U.S. Rep. Mark Pocan, D-Town of Vermont, says the COVID-19 relief package negotiated by House and Senate leaders was “missing a lot,” including more robust support for state and local governments.
In an interview done before congressional leaders announced a final deal, Pocan said he had wanted to see “more support for people in general.”
The final $900 billion deal includes checks of up to $600 for adults, a $300 boost in unemployment benefits for 11 weeks through mid-March, small business aid, and money for schools, hospitals and vaccine distribution.
It doesn’t include the liability protections that Republicans had pushed for or additional state and local aids that Dems had wanted.
“While this isn’t as robust as we need, it will at least provide some immediate assistance right now for people,” Pocan said Sunday on “UpFront,” produced in partnership with WisPolitics.com.
“This shouldn’t be a partisan issue. Helping people during a hundred-year pandemic should be a no brainer for any elected official,” Pocan said.
He said another COVID-19 bill may be needed after President-elect Joe Biden takes office in January.

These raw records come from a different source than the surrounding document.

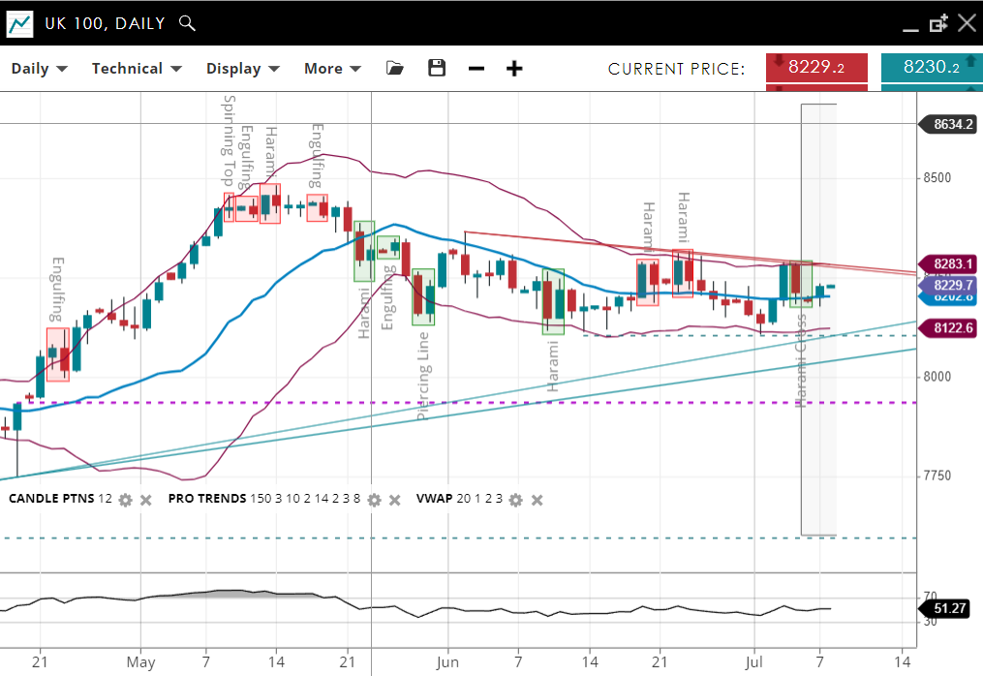Open PRO TRENDS settings gear
Image resolution: width=983 pixels, height=676 pixels.
click(374, 499)
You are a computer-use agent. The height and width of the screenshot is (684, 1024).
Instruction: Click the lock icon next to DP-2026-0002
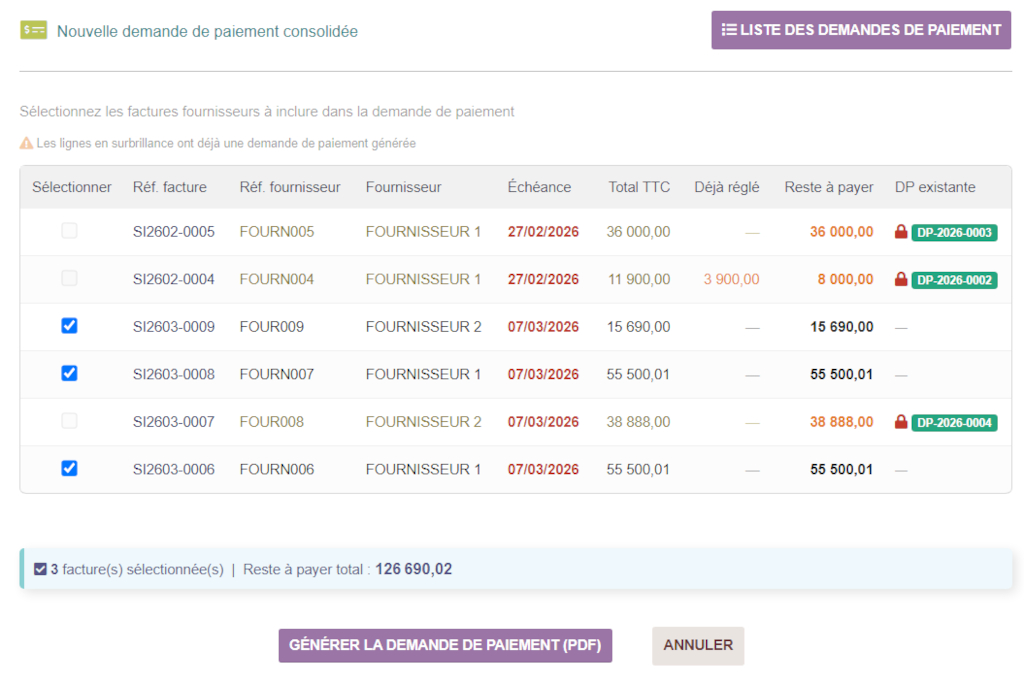pyautogui.click(x=901, y=279)
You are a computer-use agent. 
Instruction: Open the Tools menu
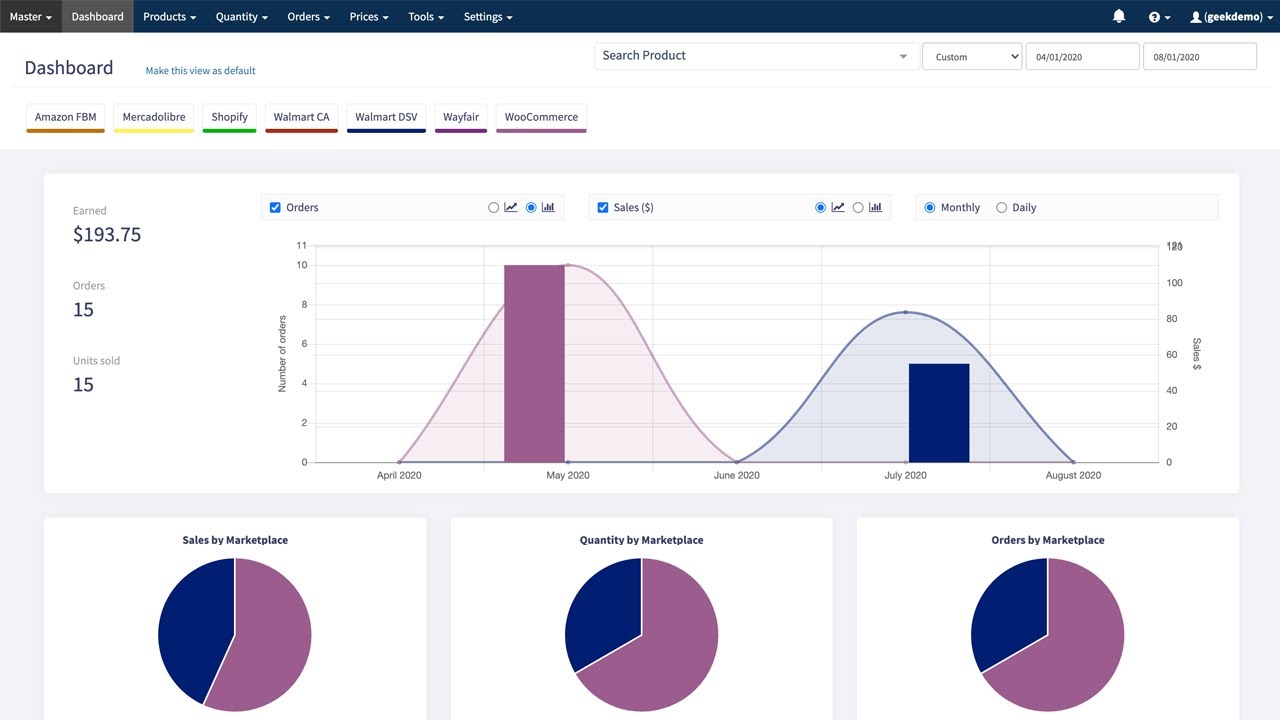pos(425,16)
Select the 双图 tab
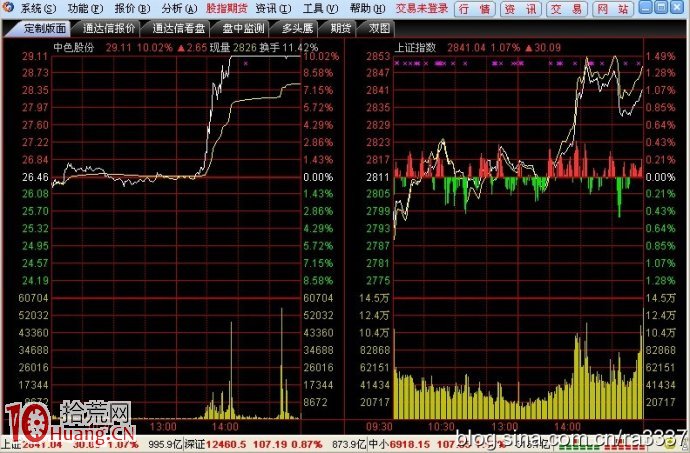 click(379, 28)
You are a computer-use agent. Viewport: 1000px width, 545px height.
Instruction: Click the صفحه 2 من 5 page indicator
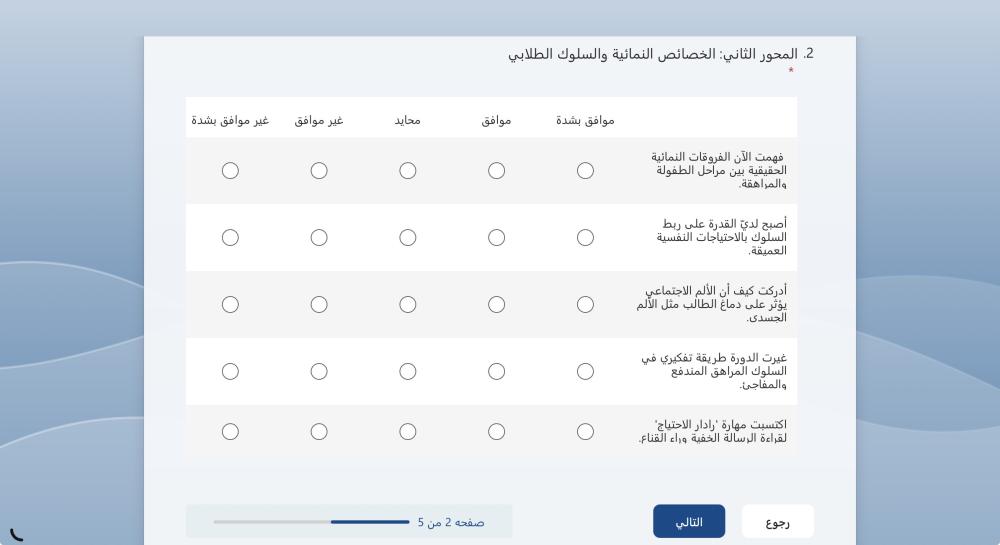tap(451, 523)
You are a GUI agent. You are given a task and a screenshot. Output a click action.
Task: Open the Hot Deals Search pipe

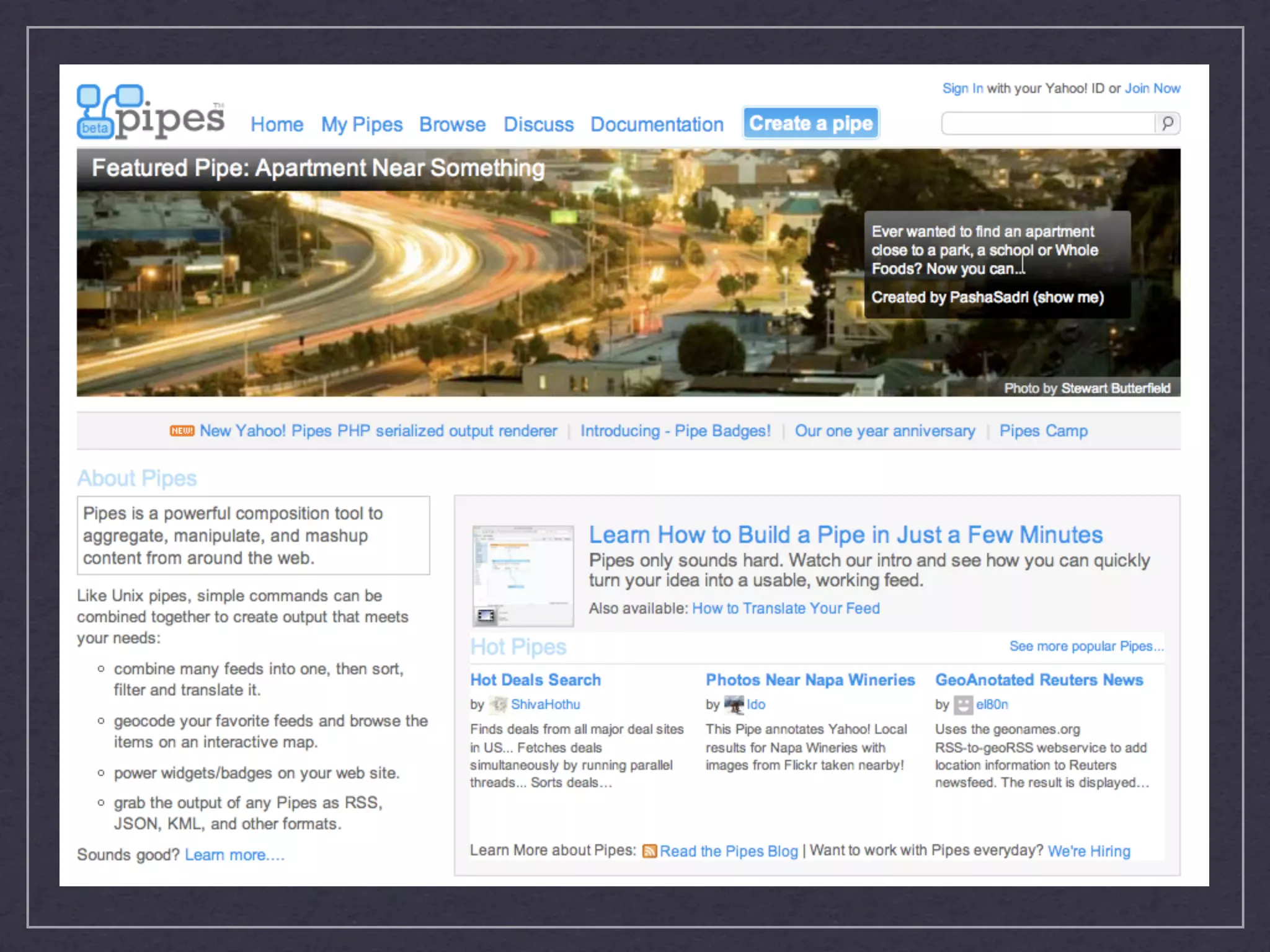click(535, 680)
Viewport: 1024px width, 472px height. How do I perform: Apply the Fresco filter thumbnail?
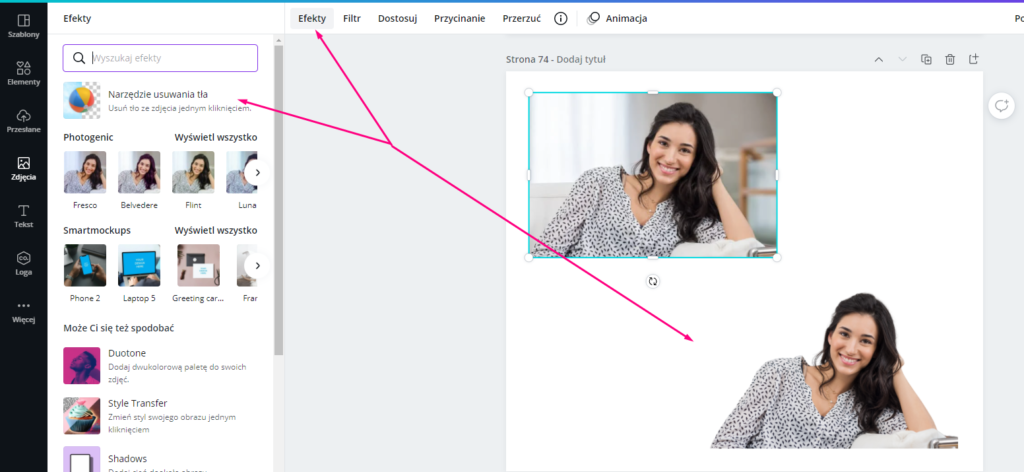[x=85, y=173]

Pocan also said he would get a COVID-19 vaccine through the House of Representatives. He said Congress has many older members who are vulnerable to the virus.
“You can’t take the risk of not having a Congress in place,” Pocan said in defense of the plan to vaccinate House members.
Also on the program, one of Wisconsin’s top doctors said five COVID-19 vaccines could be in use sometime next year.
Dr. John Raymond, president and CEO of the Medical College of Wisconsin, said other companies, including AstraZeneca and Johnson & Johnson, have vaccines in the pipeline.
Raymond said those companies have “significant manufacturing capabilities” and approval of their vaccines would make COVID-19 immunization more widely available.
While a feared post-Thanksgiving surge in COVID-19 cases in Wisconsin did not happen, Raymond said it’s still “not safe to let down your guard” for the coming holidays.
He said COVID-19 spread is mostly occurring at small family gatherings and during leisure-time activities.
Raymond said COVID-19 is “decelerating” in Wisconsin, but it remains a serious pathogen and the number of cases is still much higher than in the spring and summer.